-- DATA SHOWN start --

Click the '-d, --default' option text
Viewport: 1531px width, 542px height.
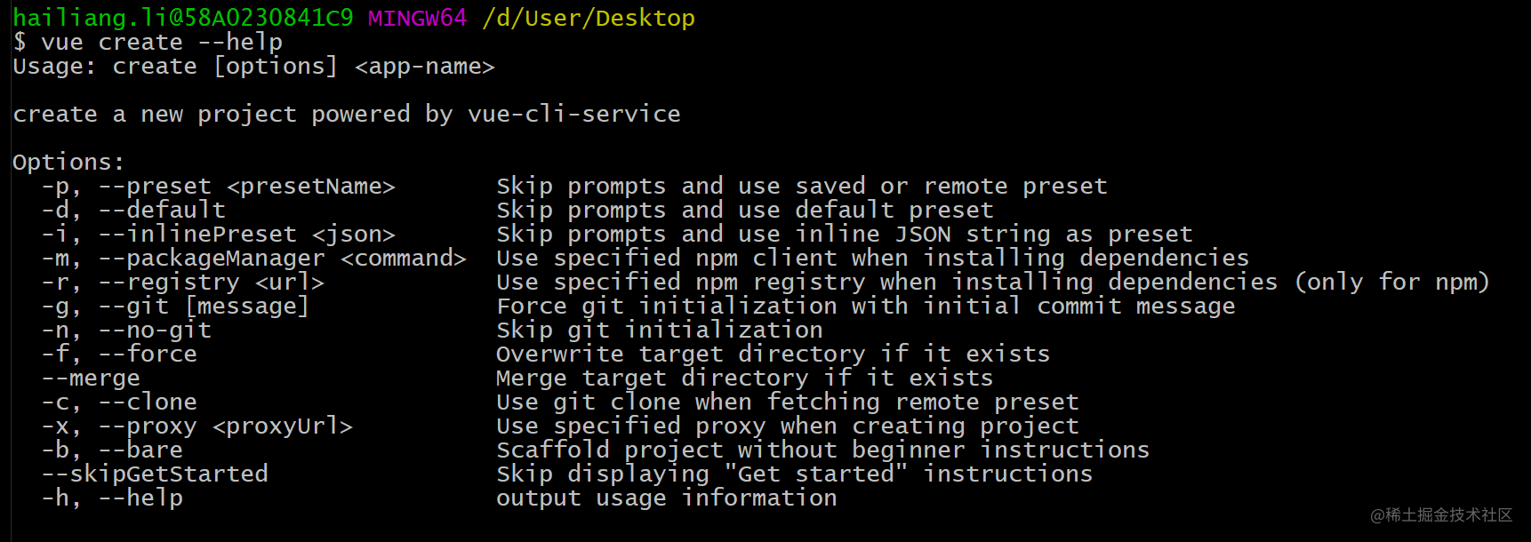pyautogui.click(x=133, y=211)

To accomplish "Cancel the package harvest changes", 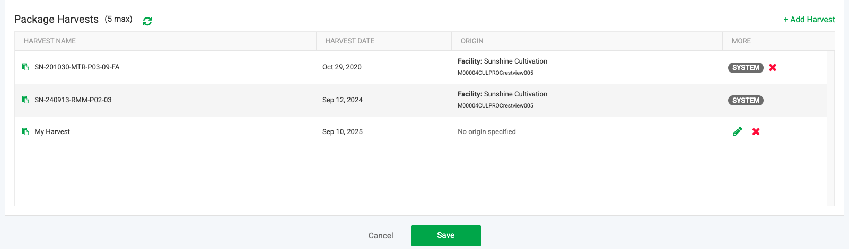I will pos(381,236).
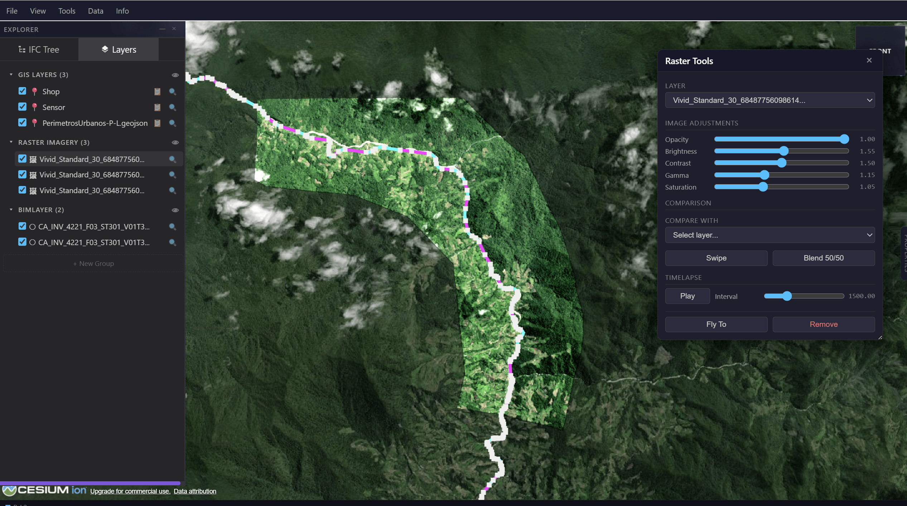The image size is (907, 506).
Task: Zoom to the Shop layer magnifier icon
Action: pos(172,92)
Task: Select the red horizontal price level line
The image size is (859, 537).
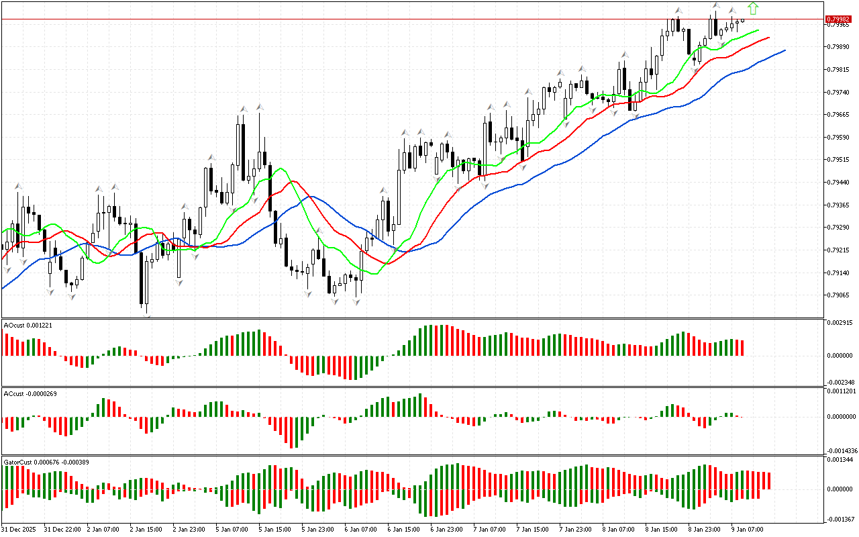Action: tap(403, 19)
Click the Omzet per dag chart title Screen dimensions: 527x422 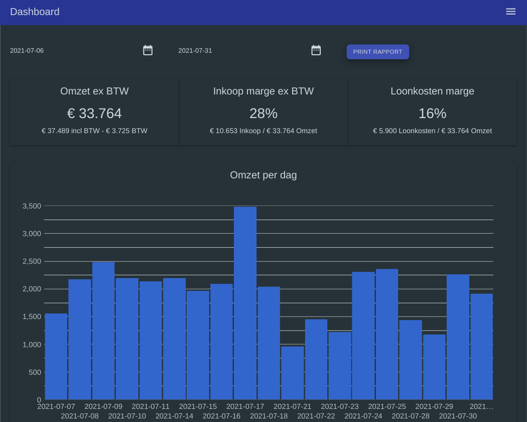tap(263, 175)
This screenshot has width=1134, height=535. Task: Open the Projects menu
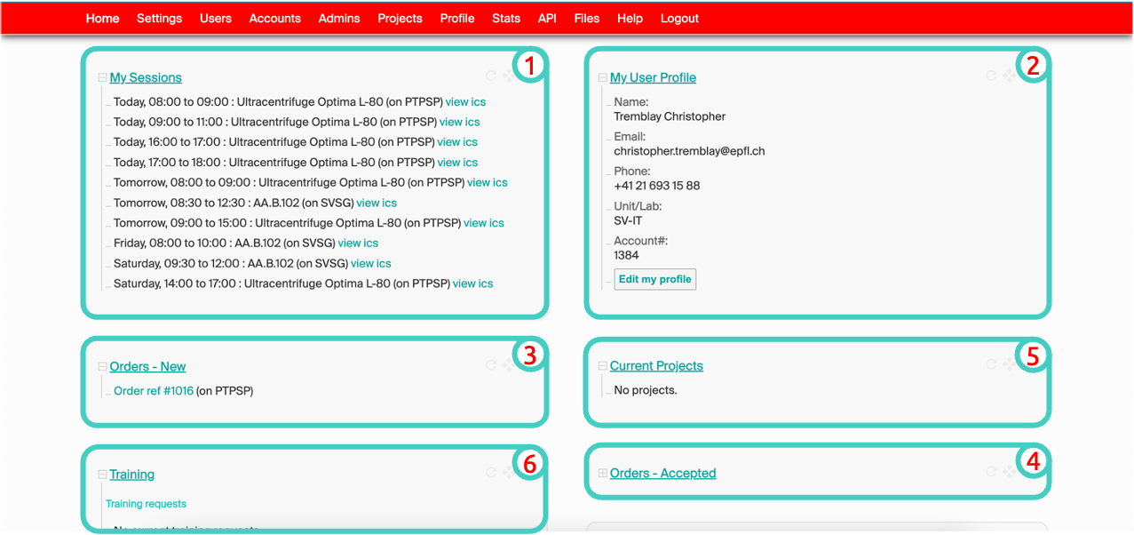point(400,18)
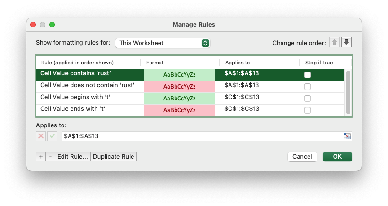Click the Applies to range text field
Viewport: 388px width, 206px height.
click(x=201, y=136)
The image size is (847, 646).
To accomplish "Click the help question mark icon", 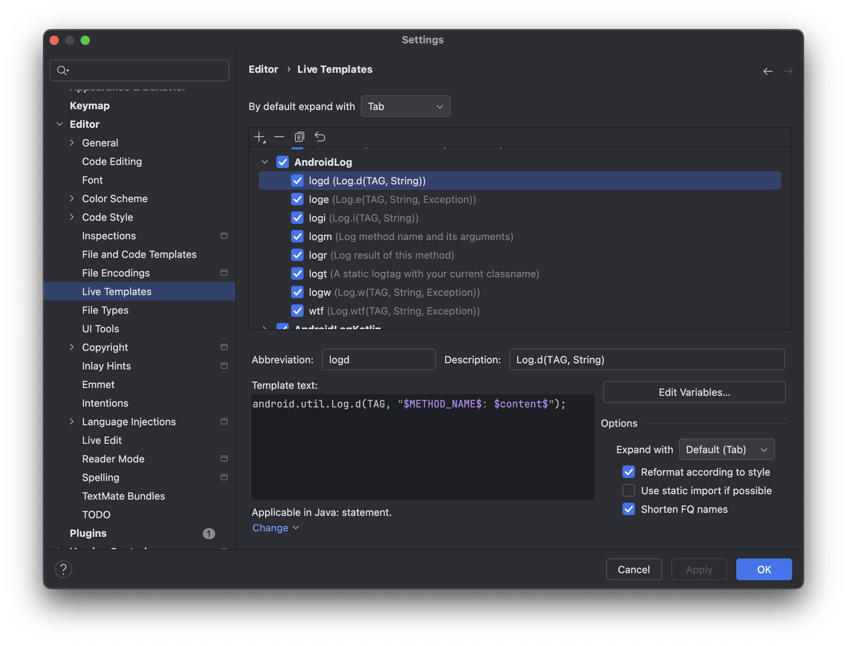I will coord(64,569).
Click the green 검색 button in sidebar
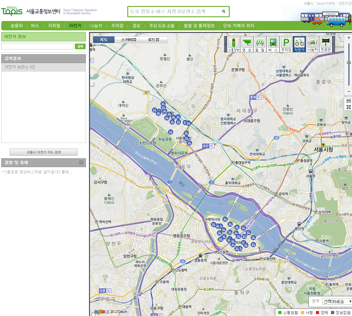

-- DATA SHOWN end --

**WHAT THE TASK REQUIRES**
Rewrite the material from its first line through the line containing "pyautogui.click(x=133, y=211)", both included, as a Markdown table with the columns Row and Line, one numbered row per line and blank lines skipped. Give only those lines and leave the pictures out of the answer.

**EXPECTED ANSWER**
| Row | Line |
|---|---|
| 1 | Click the '-d, --default' option text |
| 2 | Viewport: 1531px width, 542px height. |
| 3 | pyautogui.click(x=133, y=211) |